ORACIÓN DE LOS FIELES

Señor, Jesús, sabiendo que también a nosotros nos envuelve la Nube de tu amor, te decimos:   Tú eres nuestra luz.

Jesús Tú eres la LUZ, ilumina a las personas que no te conocen, para que puedan conocerte y quererte.  Oremos:

                     Todos respondemos: Tú eres nuestra luz.
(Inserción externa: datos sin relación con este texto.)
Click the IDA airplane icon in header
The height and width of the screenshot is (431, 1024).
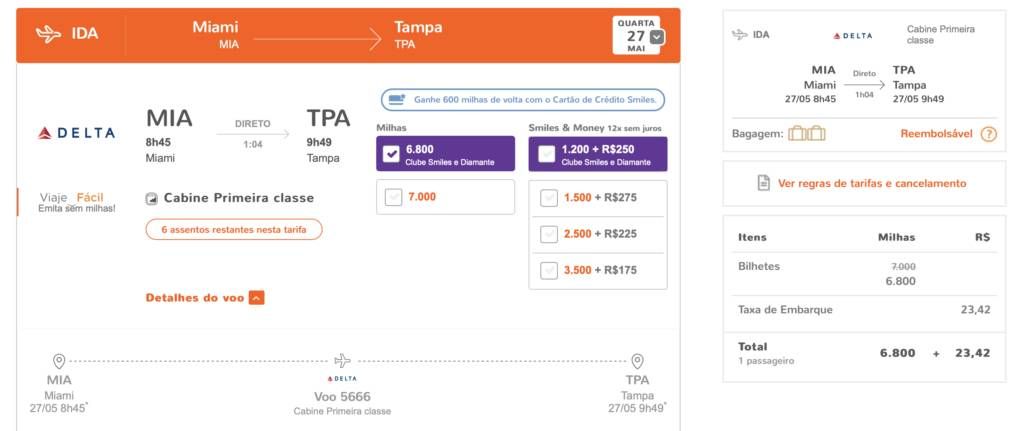point(48,34)
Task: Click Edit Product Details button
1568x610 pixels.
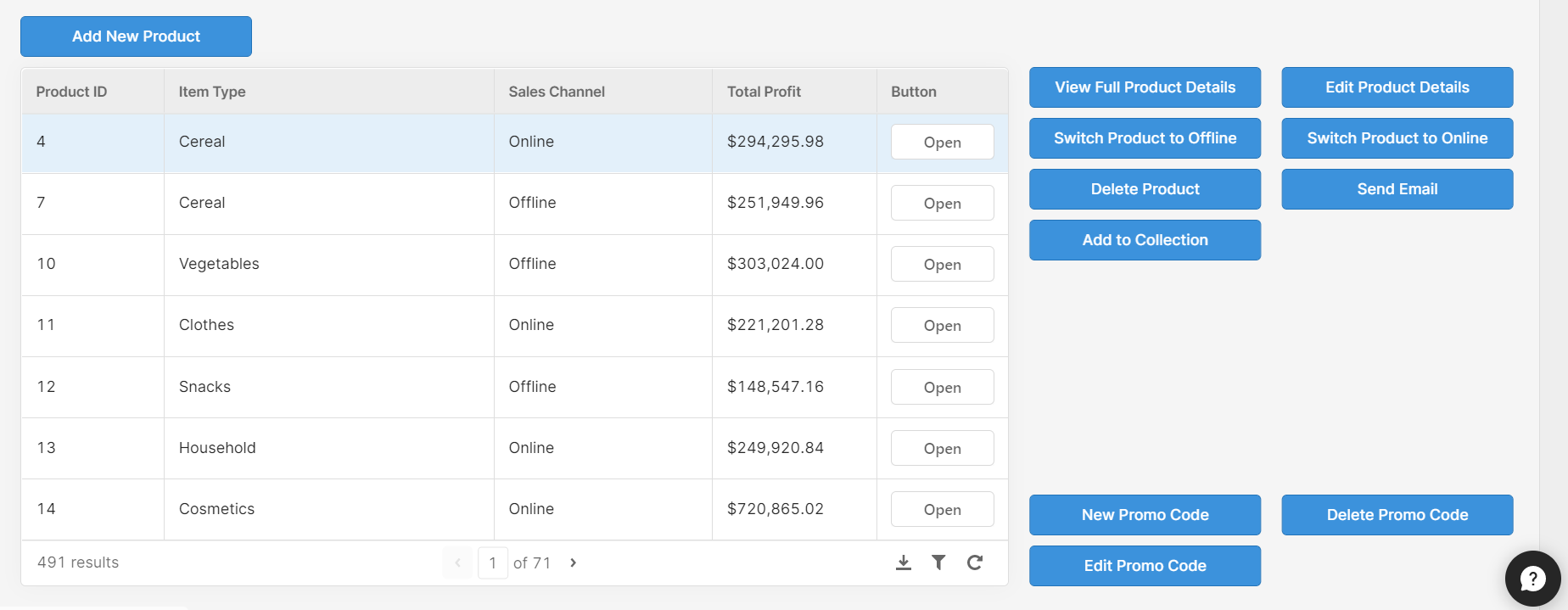Action: [x=1397, y=87]
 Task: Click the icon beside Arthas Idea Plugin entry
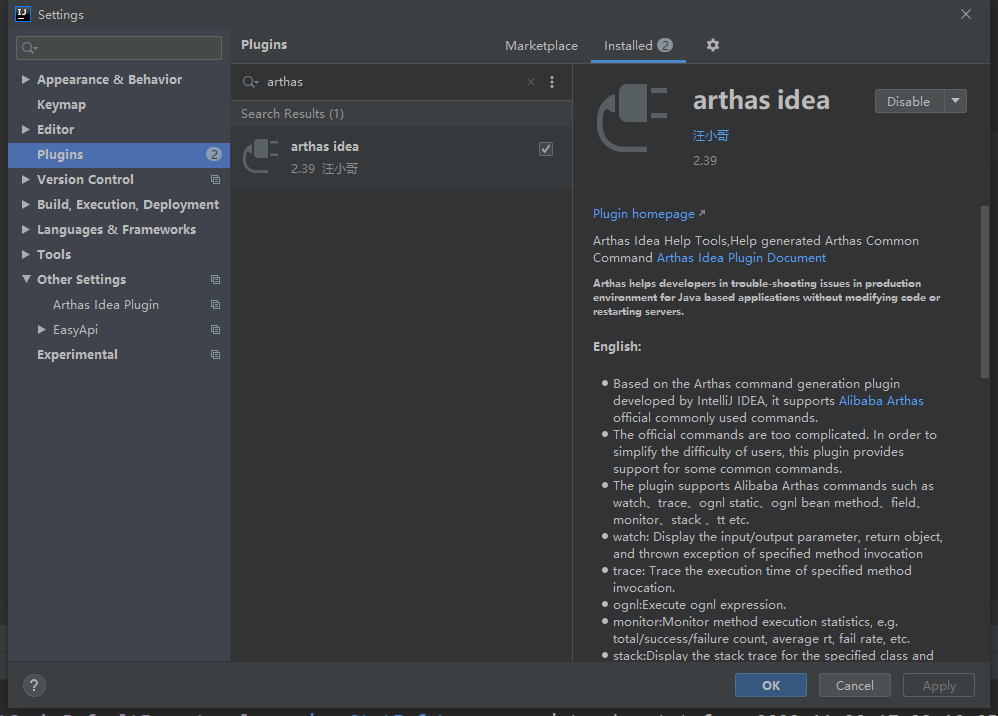215,304
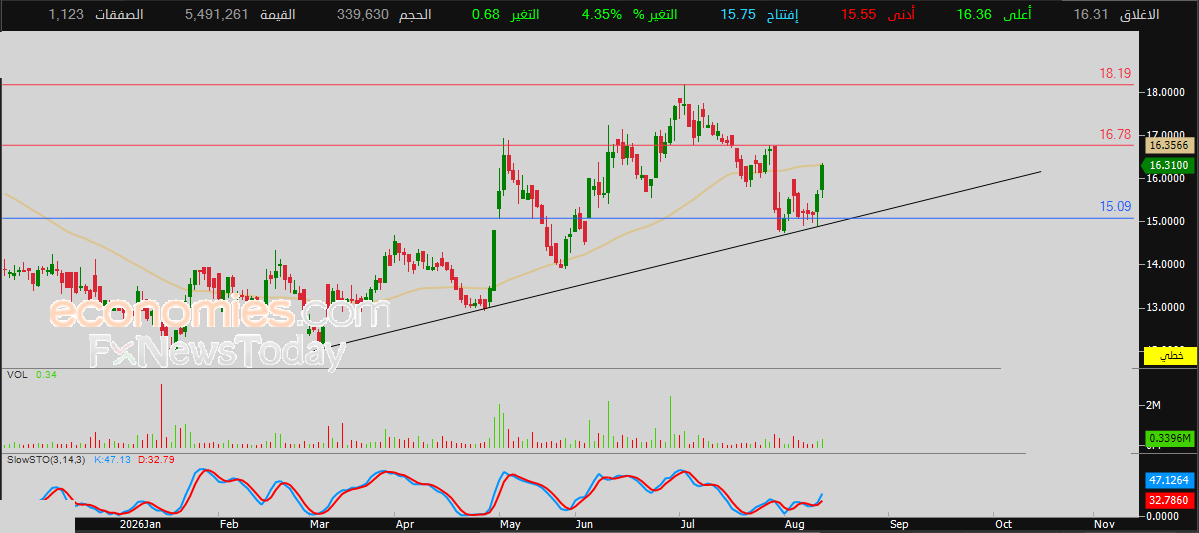The width and height of the screenshot is (1199, 533).
Task: Click the economies.com watermark link
Action: click(x=220, y=313)
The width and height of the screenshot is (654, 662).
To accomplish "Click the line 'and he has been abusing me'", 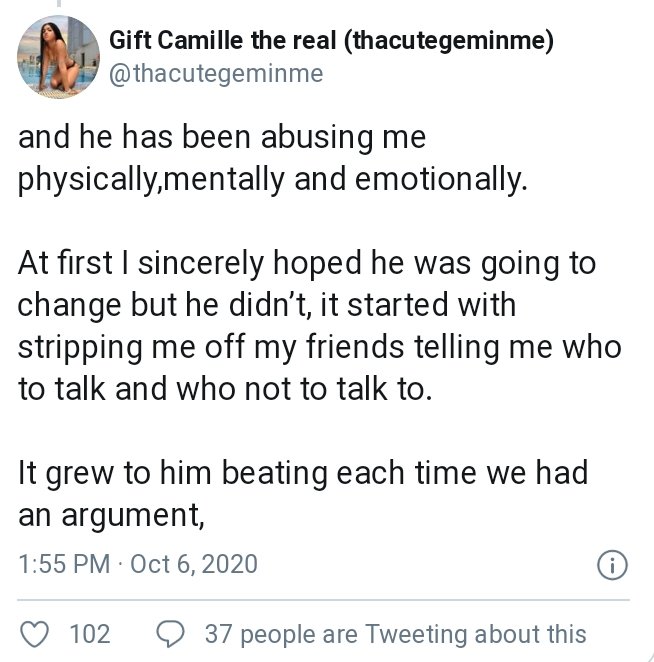I will click(222, 137).
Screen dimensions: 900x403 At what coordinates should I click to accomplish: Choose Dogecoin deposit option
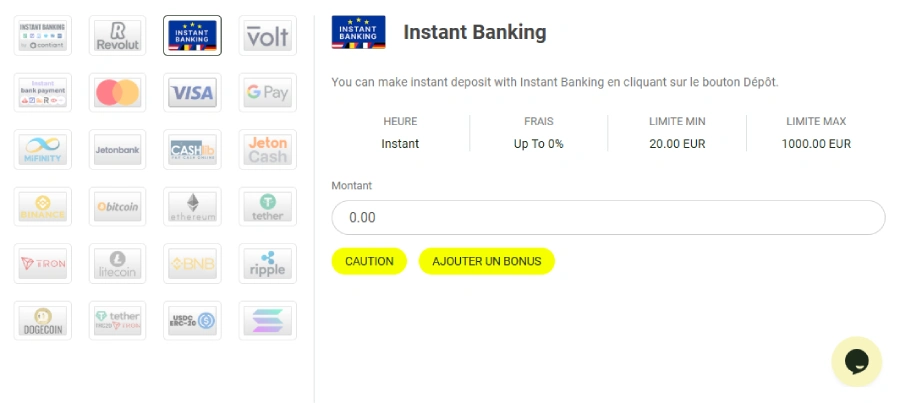click(42, 321)
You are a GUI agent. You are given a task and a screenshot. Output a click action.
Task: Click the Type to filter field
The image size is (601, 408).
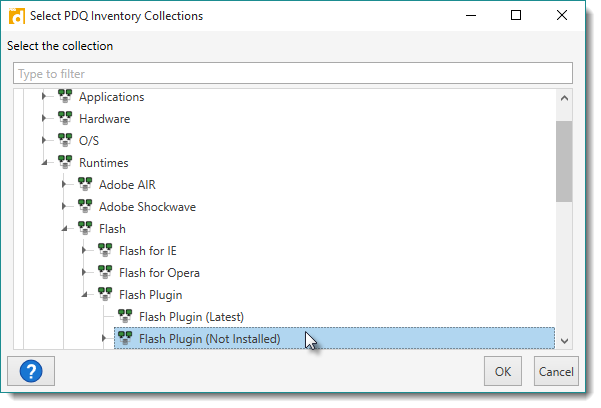point(292,74)
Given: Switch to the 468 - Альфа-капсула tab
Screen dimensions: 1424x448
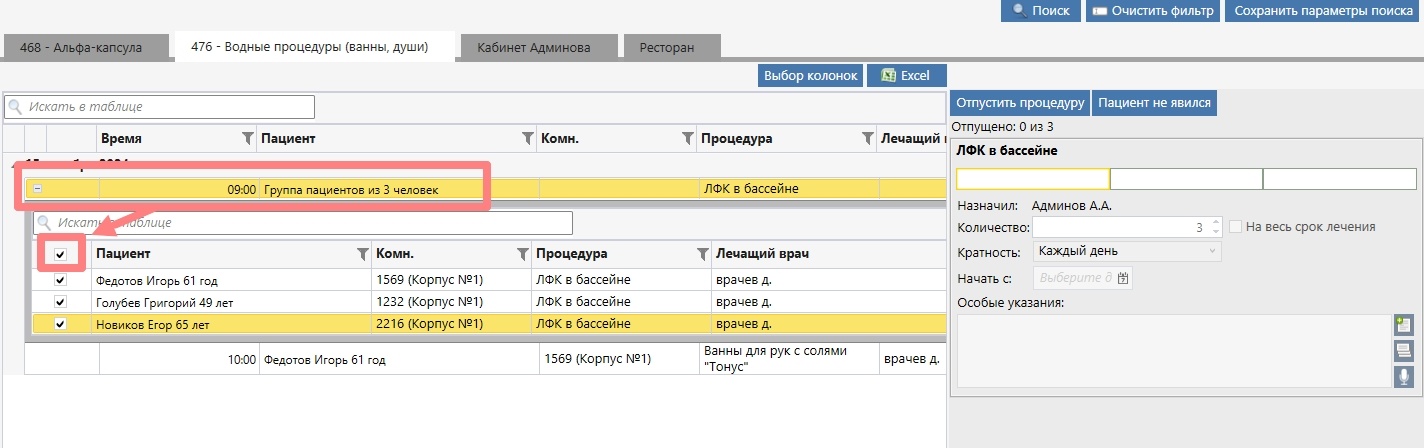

Jesús, Tú eres el sol  de justicia, ilumina a los pueblos que sufren guerra, hambre y  miseria, para que puedan lograr la paz y una vida digna. Oremos…
Jesús, Tú que estás revestido con la luz del Espíritu, enciende a tu Iglesia para que ilumine a las personas que te buscan. Oremos…
Jesús, Tú que estás lleno del gozo del Espíritu Santo, consuela a los que están enfermos y a los  que viven solos. Oremos. 
Jesús, Tú que eres Palabra del Padre, abre nuestros oídos para que escuchemos tu Evangelio y abre nuestro corazón para que respondamos a tu llamada como Abraham. Oremos.
Jesús, Tú que eres fortaleza de las comunidades es que estamos llamadas a ser, en medio del mundo, signo de tu presencia y colaboradoras del Reinado de Dios,  que nuestra comunidad parroquial responda cada día a esta misión. Oremos.  

OREMOS:

Oh Señor, ilumina tu rostro sobre nosotros para que seamos testigos de tu gloria. Por Jesucristo.  

OFRENDAS:

Un cuenco con arena en el que se planta una flor        

En este cuento hay arena. La arena es propia del desierto.  Con ella queremos que represente  la tentación. También, en el cuenco hay una planta con flor, como signo de la fuerza transformadora de la resurrección que hace posible que surja un vergel en el desierto de nuestra vida y del mundo.

Pan y vino

Igual que el  pan y el vino se van a transformar en el Cuerpo y Sangre del Señor, nosotros queremos dejarnos transformar por el Señor y colaborar para que nuestro barrio, nuestra ciudad y el mundo entero se vaya pareciendo cada día un poco más a lo que el Señor desea. 

ACCIÓN DE GRACIAS

Hemos escuchado lo que Jesús nos dice y espera de nosotros  a través de su Palabra.  Por eso:

                              Todos: Te damos gracias, Señor

El Señor también nos habla a través de otras personas: de nuestros padres y abuelos, de nuestros catequistas y profesores, del sacerdote, de nuestros buenos amigos que quieren lo mejor para nosotros.  Por eso:   

                               Todos: Por  eso: te damos gracias, Señor.

Porque Tú eres, Señor, nuestra Luz en todos los momentos de nuestra vida. 

                                Todos: Te damos gracias, Señor.